Apple is renowned for trying to keep security around its product launches very tight, but speculation on specialist blogs and websites today strongly suggested that the iPhone - a combination of a Motorola ROKR mobile phone with the data storage capabilities of the budget-priced iPod music player (pictured) - would be in the spotlight. Analysis of trade orders for components had provided some of the most influential clues for Apple-watchers.
Other possible candidates for the launch included the video iPod, or a high-capacity iPod that stores songs in memory chips rather than a hard drive.
Information on the iPhone suggest that as many as 250,000 may already have been made ready for release in Britain next week. The phones would cost between £200 and £250 without contracts, or be free to O2 contract customers.
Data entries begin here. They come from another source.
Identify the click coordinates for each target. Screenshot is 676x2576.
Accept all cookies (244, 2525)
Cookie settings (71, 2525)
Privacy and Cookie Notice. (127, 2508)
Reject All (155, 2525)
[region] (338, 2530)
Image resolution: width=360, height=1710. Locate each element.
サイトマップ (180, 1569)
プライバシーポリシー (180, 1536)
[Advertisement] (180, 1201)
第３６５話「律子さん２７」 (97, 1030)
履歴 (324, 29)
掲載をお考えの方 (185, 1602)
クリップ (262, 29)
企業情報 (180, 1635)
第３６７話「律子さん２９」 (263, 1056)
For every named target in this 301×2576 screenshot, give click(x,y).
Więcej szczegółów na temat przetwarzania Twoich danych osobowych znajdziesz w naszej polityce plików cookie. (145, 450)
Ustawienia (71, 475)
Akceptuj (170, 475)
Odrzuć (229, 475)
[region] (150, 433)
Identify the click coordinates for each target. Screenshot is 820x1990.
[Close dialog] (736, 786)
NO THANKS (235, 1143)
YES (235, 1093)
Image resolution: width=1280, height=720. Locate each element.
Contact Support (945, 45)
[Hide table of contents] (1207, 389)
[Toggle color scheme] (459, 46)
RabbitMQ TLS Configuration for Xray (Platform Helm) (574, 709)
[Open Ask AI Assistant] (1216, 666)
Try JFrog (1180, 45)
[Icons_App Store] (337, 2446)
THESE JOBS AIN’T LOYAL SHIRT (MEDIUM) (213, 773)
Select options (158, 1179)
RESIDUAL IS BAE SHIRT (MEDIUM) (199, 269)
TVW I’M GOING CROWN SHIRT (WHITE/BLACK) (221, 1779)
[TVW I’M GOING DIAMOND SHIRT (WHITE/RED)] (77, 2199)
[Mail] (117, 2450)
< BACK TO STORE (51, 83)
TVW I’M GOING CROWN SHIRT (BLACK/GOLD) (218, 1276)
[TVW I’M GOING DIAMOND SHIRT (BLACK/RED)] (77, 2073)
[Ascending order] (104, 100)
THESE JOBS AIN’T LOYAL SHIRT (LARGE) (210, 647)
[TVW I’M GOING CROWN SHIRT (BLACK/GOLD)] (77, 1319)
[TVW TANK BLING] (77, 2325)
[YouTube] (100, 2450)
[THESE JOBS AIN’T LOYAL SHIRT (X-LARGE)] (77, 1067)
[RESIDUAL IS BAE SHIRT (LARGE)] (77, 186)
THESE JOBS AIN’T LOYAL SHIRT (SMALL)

The iPhone's storage capacity would allow for 0.5GB, or around 100 tracks, loaded on to the device either via a PC/Mac, or via an iPod interface.
Apple's own press release was typically opaque: "1,000 songs in your pocket changed everything. Here we go again", it said.
Or not. Analysts were more circumspect in their predictions of success for the phone, the latest in the Apple iPod line which has transformed the digital music market and the fortunes of the otherwise moribund computer maker.
"Mobile users want to hear music on their mobiles as shown by the success of full-track music download services launched by mobile operators," Jerome Buvat, a consultant at Capgemini Telecom, Media & Entertainment, said.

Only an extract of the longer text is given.